■ ACTIVITY:
Using the entries below, show all lines with the string "width".
** SUPPLIED RECORDS follows **
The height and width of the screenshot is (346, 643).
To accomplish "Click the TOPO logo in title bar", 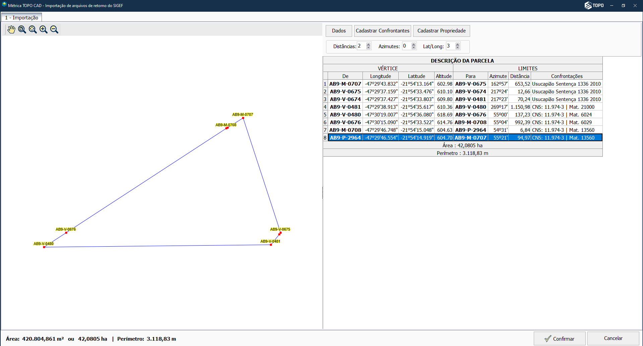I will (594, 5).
** End of SUPPLIED RECORDS **
** SUPPLIED RECORDS follows **
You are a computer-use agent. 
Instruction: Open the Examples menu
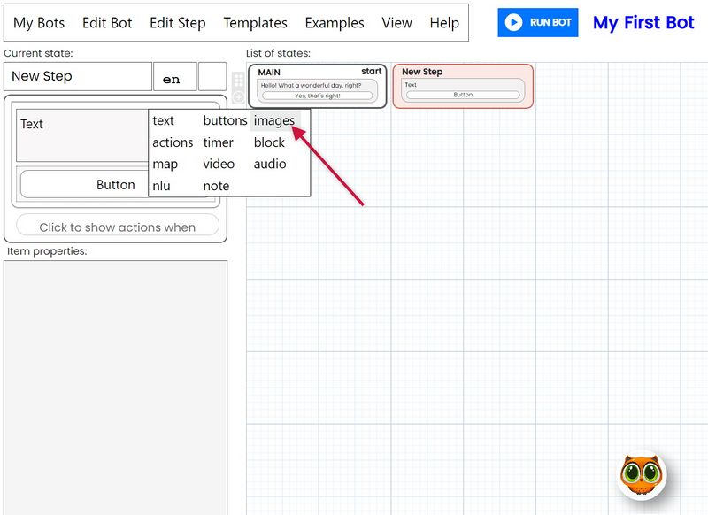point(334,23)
** End of SUPPLIED RECORDS **
** SUPPLIED RECORDS follows **
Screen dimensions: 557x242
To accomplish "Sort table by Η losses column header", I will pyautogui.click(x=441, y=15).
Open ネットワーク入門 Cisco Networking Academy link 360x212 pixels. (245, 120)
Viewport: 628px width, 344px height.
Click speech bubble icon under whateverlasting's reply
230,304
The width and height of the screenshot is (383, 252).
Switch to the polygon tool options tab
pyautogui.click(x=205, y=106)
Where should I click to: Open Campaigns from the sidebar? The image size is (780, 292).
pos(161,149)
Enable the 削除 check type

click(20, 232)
** End of SUPPLIED RECORDS **
■ FINAL ANSWER:
The height and width of the screenshot is (346, 643).
Viewport: 628px width, 344px height.
The width and height of the screenshot is (383, 252).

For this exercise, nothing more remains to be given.